Sunday, August 13, 2017
This watercolor sketch of an inlet in Georgetown, Maine serves a couple of purposes for me.
One, I'd been so focused on pen and ink drawings I missed painting. In addition to composition and design, I truly enjoy working with color and paint- watercolors in particular. For whatever reason, I find it more enjoyable (and more efficient) to experiment with watercolor than the other mediums I work with (Acrylic, Oil, Goache, Charcoal, Pencil). The medium of watercolor itself, I find it to be the quickest medium to get ideas to paper. Some of that is simple physics - water flows quickly and smoothly. Another reason is the ease of transport and clean up of watercolor. I also began my artistic journey with watercolor so that is the medium I've worked with the longest.
One piece of advice I would give, is take whatever advice that is given to you for what it is worth for your journey - not as gospel. One of the most common pieces of advice that I recieved is that watercolor is very difficult to work with. That once you make a "mistake" you cannot correct it. If we go into anything convinced that we cannot correct mistakes, that we must be "perfect" - we are unlikely to try in the first place or to persevere when we encounter the inevitiable challenges that go hand and hand with learning.

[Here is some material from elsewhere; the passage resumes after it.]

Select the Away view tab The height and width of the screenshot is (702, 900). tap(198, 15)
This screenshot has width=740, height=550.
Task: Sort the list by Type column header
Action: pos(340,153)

Don't get me wrong, classes or advice from those more experienced can be incredibly valuable and can save you a lot of learning time. Just don't be afraid to forge your own path.
This studio sketch (living room actually) was an interpretation of a sketching trip Julie and I took to Georgetown Months ago. I look forward for going
It was a grey day when I was sketching on location but for the purposes of the watercolor I wanted I experiment with different effects that sunlight would have. This sketch has also given me some different compositional ideas.
What I've started doing now is storing sketches and paintings (when possible due to size) together for future reference. For now, my pen and ink sketches are all still in the original sketchbook as I often find when sketching on location I'll find a subject for a quick margin sketch that fits with other subjects (such as one page of reflections) for potential future development.
The Georgetown area is so beautiful, I can not wait to go back. And talk about having a magnificent "office!" We are so lucky to live in Maine.